India’s economic growth below potential, says Rajan

As per the RBI governor, investment, inflation, and lending rates are the key problem areas

GN Bureau | August 30, 2016


#seventh pay commission   #lending rates   #inflation   #Raghuram Rajan   #RBI  
Raghuram Rajan


Outgoing reserve bank of India (RBI) governor Raghuram Rajan feels that India’s economic growth is below its potential. In a foreword to RBI’s annual report 2015-16, Rajan highlighted what all ails the country’s economy. Rajan’s term ends on September 4.

Rajan stated that while policy actions taken by the government and RBI in restoring macroeconomic stability to the economy have had positive effects, there are a number of areas to be considered “work in progress”. He pointed out three areas of importance, from RBI’s perspective.

“First, economic growth, while showing signs of picking up, is still below levels that the country is capable of. The key weakness is in investment, with private corporate investment subdued because of low capacity utilisation, and public investment slow in rolling out in some sectors. Second, inflation projections are still at the upper limits of RBI’s inflation objective.
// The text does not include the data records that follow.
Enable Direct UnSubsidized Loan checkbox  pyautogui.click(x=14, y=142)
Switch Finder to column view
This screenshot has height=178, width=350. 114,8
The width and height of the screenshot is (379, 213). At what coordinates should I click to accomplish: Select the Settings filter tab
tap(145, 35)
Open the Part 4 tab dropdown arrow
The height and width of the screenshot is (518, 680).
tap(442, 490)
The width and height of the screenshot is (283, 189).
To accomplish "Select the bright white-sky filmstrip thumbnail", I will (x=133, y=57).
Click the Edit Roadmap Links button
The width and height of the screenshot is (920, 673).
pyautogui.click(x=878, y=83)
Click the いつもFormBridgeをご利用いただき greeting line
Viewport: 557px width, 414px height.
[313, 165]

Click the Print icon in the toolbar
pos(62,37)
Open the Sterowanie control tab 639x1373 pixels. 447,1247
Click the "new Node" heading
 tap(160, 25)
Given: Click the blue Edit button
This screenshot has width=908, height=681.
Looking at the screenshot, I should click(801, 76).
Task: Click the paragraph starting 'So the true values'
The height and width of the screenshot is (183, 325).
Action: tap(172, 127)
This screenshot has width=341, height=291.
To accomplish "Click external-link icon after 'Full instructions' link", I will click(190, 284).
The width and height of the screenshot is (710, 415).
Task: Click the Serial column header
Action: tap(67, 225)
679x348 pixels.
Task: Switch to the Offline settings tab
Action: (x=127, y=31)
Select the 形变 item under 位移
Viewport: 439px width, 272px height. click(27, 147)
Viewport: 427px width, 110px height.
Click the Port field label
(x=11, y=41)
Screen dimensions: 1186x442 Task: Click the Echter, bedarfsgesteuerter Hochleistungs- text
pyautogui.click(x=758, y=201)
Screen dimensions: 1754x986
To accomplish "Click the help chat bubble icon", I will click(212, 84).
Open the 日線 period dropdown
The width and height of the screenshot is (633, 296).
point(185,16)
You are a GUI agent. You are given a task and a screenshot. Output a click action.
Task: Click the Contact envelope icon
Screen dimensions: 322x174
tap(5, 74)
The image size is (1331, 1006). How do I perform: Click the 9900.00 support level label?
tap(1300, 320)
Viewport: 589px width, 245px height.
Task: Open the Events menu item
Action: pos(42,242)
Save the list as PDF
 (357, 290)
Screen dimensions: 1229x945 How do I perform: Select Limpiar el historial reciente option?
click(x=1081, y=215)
With the Reserve Bank needing to balance savers’ desire for positive real interest rates with corporate investors’ and retail borrowers’ need for low nominal borrowing rates, the room to cut policy rates can emerge only if inflation is projected to fall further. Third, the willingness of banks to cut lending rates is muted; not only does weak corporate investment reduce the volume of new profitable loans, their stressed assets have tightened capital positions, which may prevent them from lending freely. Certainly, the reluctance to lend to industry and small businesses is more visible among the more stressed public sector banks compared to the private sector banks,” Rajan wrote.

He, however, added that there have been some developments that bode well. They included “expectations of a good monsoon (corroborated thus far) coupled with more money in the hands of government servants (as a result of the implementation of the 7th Pay Commission recommendations)” and also “reforms like the recently passed Goods and Services Tax legislation in Parliament”.